PROBLEM DESCRIPTION: Your output should be the lines from the one containing "You are a GUI" through the end of the listing, exact and inclusive, with no pictures.

INPUT FOR THIS TASK:
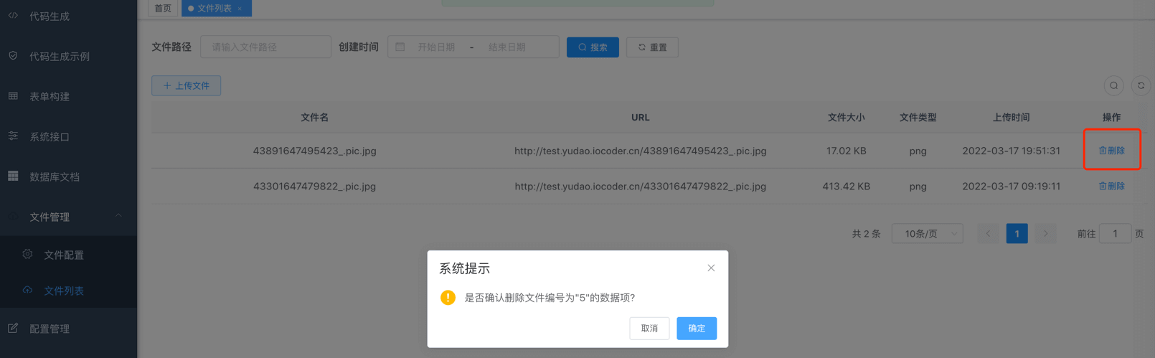Select 文件列表 in the sidebar
The width and height of the screenshot is (1155, 358).
pyautogui.click(x=64, y=291)
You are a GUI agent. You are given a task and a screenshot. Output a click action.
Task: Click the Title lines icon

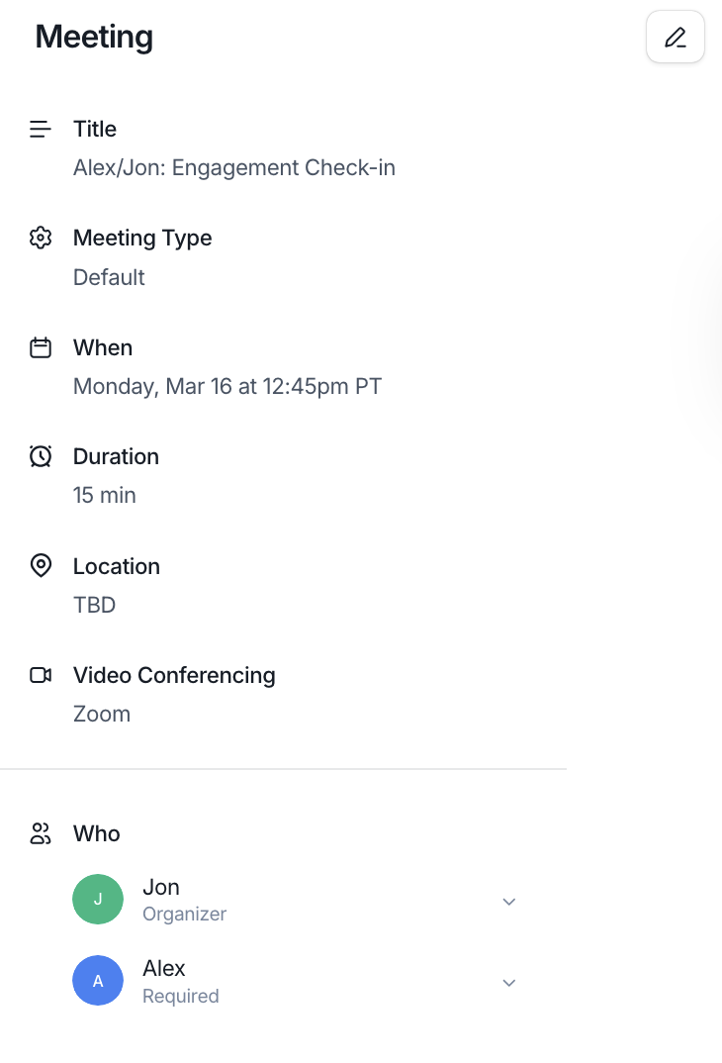click(41, 129)
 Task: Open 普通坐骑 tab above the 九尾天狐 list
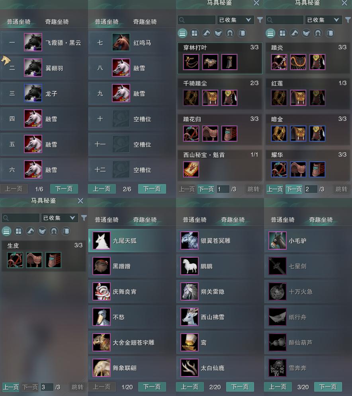coord(107,220)
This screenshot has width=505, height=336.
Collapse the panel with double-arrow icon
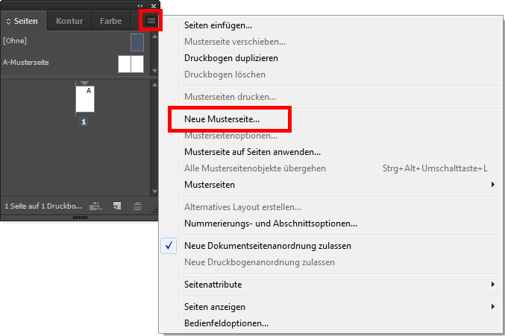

PROBLEM SOLUTION:
You are a GUI agent. You are given a task and a screenshot. Output a click action.
Task: Click the Title lines icon

click(41, 129)
 Task: Open 普通坐骑 tab above the 九尾天狐 list
coord(107,220)
This screenshot has width=505, height=336.
Collapse the panel with double-arrow icon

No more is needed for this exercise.